Podemos observar que, esta vez, la función main se encuentra siempre en la misma dirección. Esto es necesario porque, para que el programa funcione correctamente, el segmento de texto debe cargarse siempre en el mismo lugar en el espacio de memoria.
¿Porqué es ésto interesante? Porque si estamos atacando un binario no pie podría no ser necesario contar con mecanismos de lectura para llevar a cabo una explotación exitosa: podría ser posible desarrollar un exploit que utilice solo fragmentos de código en la sección de texto del programa para obtener eventualmente todas las direcciones necesarias para funcionar correctamente, incluyendo direcciones en el stack y en libc.

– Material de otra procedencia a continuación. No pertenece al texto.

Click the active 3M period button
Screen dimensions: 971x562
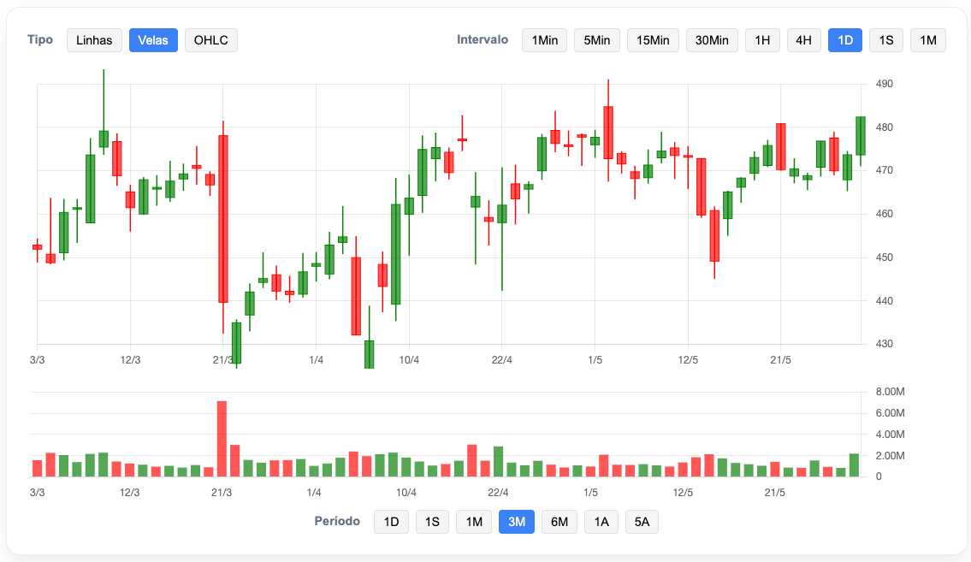[517, 522]
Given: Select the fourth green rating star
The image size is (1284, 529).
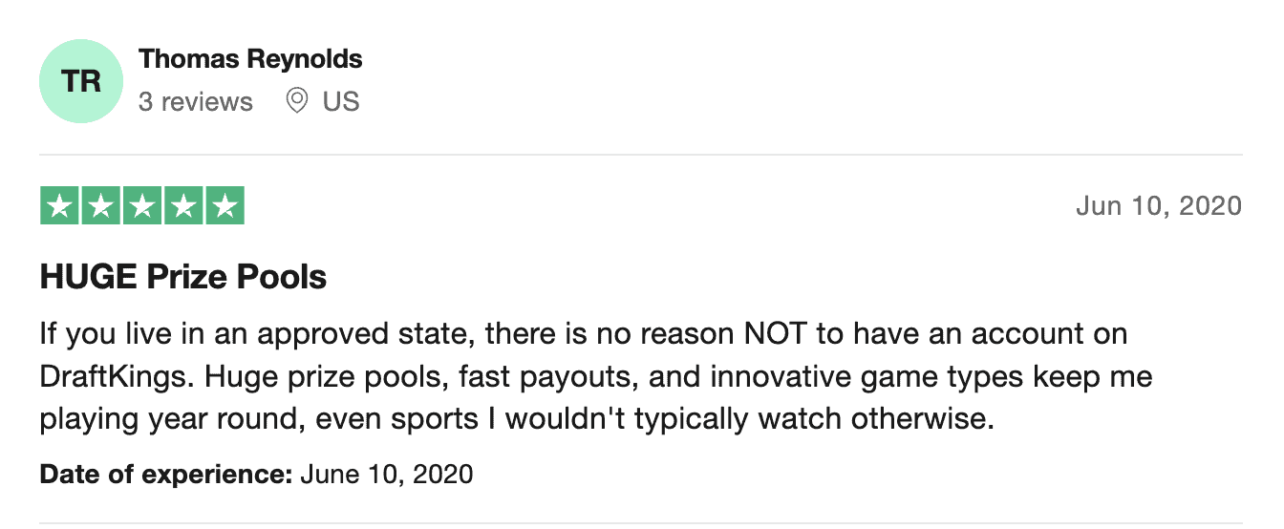Looking at the screenshot, I should point(183,206).

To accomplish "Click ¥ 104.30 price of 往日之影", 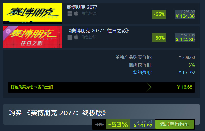I will click(x=185, y=40).
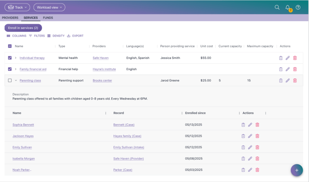Open the search icon in header
The image size is (309, 182).
tap(277, 7)
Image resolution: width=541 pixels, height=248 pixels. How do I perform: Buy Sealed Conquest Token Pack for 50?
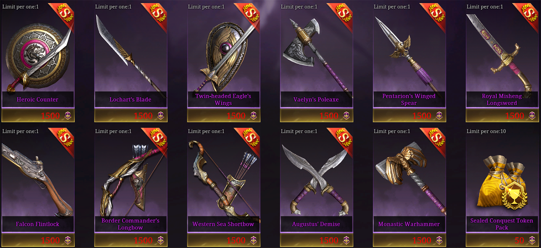[502, 240]
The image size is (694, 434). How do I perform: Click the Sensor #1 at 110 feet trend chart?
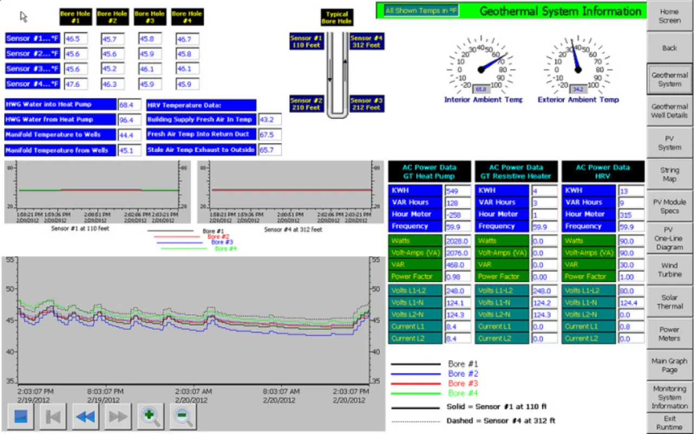[98, 192]
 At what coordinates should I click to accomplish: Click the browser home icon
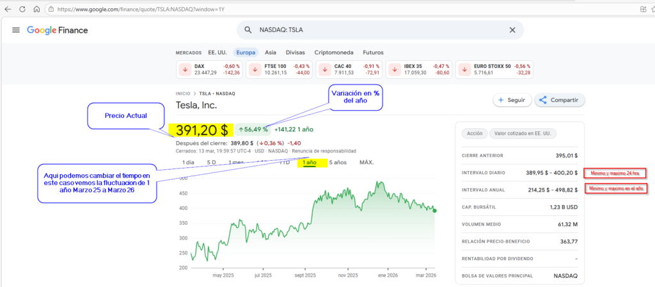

Las técnicas relevantes las estudiaremos en ejercicios posteriores.
¿Porqué alguien compilaría entonces un binario no PIE? Resulta que PIE puede tener un impacto no despreciable en el rendimiento, por lo cuál en algunos casos se prefiere dejarlo deshabilitado. Por otro lado, hoy en día los sistemas operativos ya vienen con toolchains configuradas para producir PIEs por defecto, por lo que el caso podría estar perdiendo relevancia *. En cualquier caso, no está de más verificar si el binario objetivo es o no es un PIE; de no serlo, conviene tener presente que podría no ser necesario contar con primitivas de lectura para lograr un exploit robusto.
* Nota: De hecho, hemos observado que este podría ser un comportamiento más bien propio de Ubuntu. Algunas distribuciones de Linux, así como otros sistemas operativos, podrían estar siendo algo más laxas en cuanto a la seguridad de los binarios generados con opciones por defecto.